On the last day of Rio Carnival 2012, the official opening of the ‘new Sambadrome’ was held, which was attended by Oscar Niemeyer amongst hundreds of others, and whereby a 5km costume race took place, beginning and ending in the Sambadrome. The full renovated Sambadrome is expected to be ready by January 7th 2014, right after the New Year and Niemeyer’s birthday, to honour the fact he created all the plans for its new design.
The Sambadrome After Rio Carnival
Once Rio Carnival has been and gone, the Sambadrome plays host to occasional music concerts where legendary acts such as The Rolling Stones, Pearl Jam, Eric Clapton and Coldplay have taken to the stage and performed.
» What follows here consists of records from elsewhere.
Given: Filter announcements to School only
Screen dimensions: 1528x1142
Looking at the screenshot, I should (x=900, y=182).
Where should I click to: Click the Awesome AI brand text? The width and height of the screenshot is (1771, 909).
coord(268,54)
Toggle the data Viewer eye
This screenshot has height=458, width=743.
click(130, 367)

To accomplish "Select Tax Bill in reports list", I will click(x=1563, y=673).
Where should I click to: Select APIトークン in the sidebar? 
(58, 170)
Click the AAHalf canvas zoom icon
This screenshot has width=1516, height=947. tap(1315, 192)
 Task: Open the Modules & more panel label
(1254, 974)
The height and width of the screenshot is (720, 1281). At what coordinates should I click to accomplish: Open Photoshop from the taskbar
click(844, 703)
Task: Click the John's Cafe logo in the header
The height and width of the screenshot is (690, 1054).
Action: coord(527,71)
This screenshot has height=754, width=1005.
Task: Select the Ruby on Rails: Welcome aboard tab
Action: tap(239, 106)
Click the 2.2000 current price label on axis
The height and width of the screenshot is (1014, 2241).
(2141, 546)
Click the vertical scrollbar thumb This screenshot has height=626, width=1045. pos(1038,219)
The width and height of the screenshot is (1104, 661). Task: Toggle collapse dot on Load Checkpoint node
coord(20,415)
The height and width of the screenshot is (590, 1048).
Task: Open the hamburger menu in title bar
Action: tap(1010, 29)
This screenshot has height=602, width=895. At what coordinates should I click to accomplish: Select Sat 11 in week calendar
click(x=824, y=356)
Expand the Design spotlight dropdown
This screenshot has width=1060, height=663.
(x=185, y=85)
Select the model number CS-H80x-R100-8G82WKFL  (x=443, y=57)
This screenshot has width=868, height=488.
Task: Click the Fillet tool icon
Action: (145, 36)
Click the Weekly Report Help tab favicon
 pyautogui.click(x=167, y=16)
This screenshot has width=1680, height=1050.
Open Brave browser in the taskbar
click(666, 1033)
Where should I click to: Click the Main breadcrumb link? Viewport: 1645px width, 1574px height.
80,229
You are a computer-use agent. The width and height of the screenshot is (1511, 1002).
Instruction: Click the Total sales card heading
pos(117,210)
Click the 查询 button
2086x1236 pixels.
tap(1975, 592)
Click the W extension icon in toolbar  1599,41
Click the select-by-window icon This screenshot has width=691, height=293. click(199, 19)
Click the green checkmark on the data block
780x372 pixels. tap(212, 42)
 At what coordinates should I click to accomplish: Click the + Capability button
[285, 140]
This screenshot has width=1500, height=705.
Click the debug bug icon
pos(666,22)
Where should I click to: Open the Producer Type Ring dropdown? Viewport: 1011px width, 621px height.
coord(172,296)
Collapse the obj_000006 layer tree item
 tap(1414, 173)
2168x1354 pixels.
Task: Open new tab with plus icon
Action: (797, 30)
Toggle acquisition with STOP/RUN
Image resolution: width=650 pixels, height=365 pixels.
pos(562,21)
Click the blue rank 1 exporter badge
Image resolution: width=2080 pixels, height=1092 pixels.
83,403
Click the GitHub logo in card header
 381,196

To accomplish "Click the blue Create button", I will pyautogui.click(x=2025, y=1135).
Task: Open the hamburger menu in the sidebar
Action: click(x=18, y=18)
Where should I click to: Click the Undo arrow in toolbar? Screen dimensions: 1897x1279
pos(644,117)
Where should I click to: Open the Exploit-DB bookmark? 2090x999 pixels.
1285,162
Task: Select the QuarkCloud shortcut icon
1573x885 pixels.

Once the Olympics comes round, the venue will also host archery and the athletics marathon event.
However, even when there’s nothing taking place in the giant stadium, it’s still well worth a visit, for it’s an important and interesting piece of Rio’s culture. Moreover, there is the Museu do Samba, a small museum located within the Sambadrome which showcases its history and enables you to dig into the past with real life exhibits featuring costumes and photos from the Samba parades over the years.
How to get there:
Several taxi companies offer fixed rates to and from the Sambadrome. You can also be able to hail a standard street cab, as the driver will be able to get you fairly close to the entrance.
Another alternative is to use the subway and get off at “Praça Onze” station, which is just a 15 minute walk from the stadium, or get off at “Central” station.
You can drive to the Sambadrome, but be aware that there is no parking available, so you may have to walk a fairly lengthy distance.
As part of a city tour
Tours to the Sambadrome are recommended, as this alleviates all the stress and hassle of getting there yourself. Both the Rio Full Day City Tour and the Rio Express Day Tour take you to the Sambadrome, as does the Christ the Redeemer City Tour.
With such a fascinating background, it’s no wonder so many people choose to visit this iconic stadium.